Tech News

The weak point of the AI, it cannot mix animals in the same scene

April 3, 2023

If you have tried to put a snake and a rabbit in the same image using an AI like Midjourney, DALL-E and others, you will have seen the results be disastrous.

Rabbits with scales, snakes with hair… and if on top of that you ask for something like “a snake eating a rabbit”, to go from National Geographic through life, things get really bad. Here are some examples of the result:

This is one of the specific problems that occurs in the Midjourney system, the creation of images involving animals of different species, although I have tried it with DALL-E and the result is not very different. Something similar happens with v5 of Midjourney, and with Adobe Firefly there is not much difference either, although it improves.

Snake and Rabbit with Adobe Firefly

why is this happening

This problem is largely due to the way the Midjourney system works. In essence, the AI system learns to generate images from patterns it finds in existing image data sets. The system breaks the image down into a number of features, such as shapes, textures, and colors, and then uses these to create a new image that matches the textual description provided.
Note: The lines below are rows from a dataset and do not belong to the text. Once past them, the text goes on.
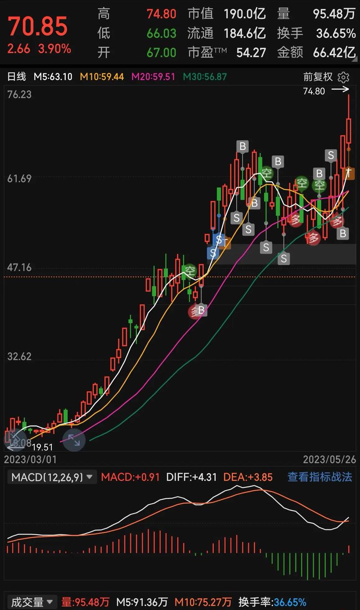Switch the 日线 period tab
Image resolution: width=360 pixels, height=610 pixels.
[17, 77]
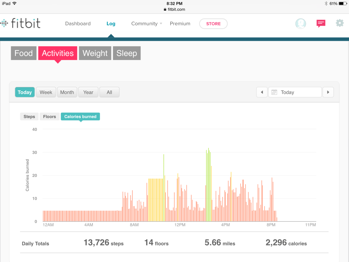Switch chart to Steps
The height and width of the screenshot is (262, 349).
(29, 116)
However, when asked to generate images involving multiple concepts, such as animals of different species, the system may have difficulty effectively combining the features of both objects.

Another contributing factor to this problem is the lack of diversity in the training data sets used by the system. Image data sets may be biased toward certain features or patterns, limiting the system’s ability to generate images involving unusual combinations of objects or concepts.

What can be done to solve the problem

Although the problem of generating images involving animals of different species is challenging, there are strategies that AI system developers can use to improve the quality of the generated images. One strategy is to train the system with more diverse data sets that include a wide variety of images involving multiple objects or concepts. Another approach is the use of image generation techniques based on adversarial learning, which allow the system to progressively improve the quality of the images generated as it receives feedback on its performance.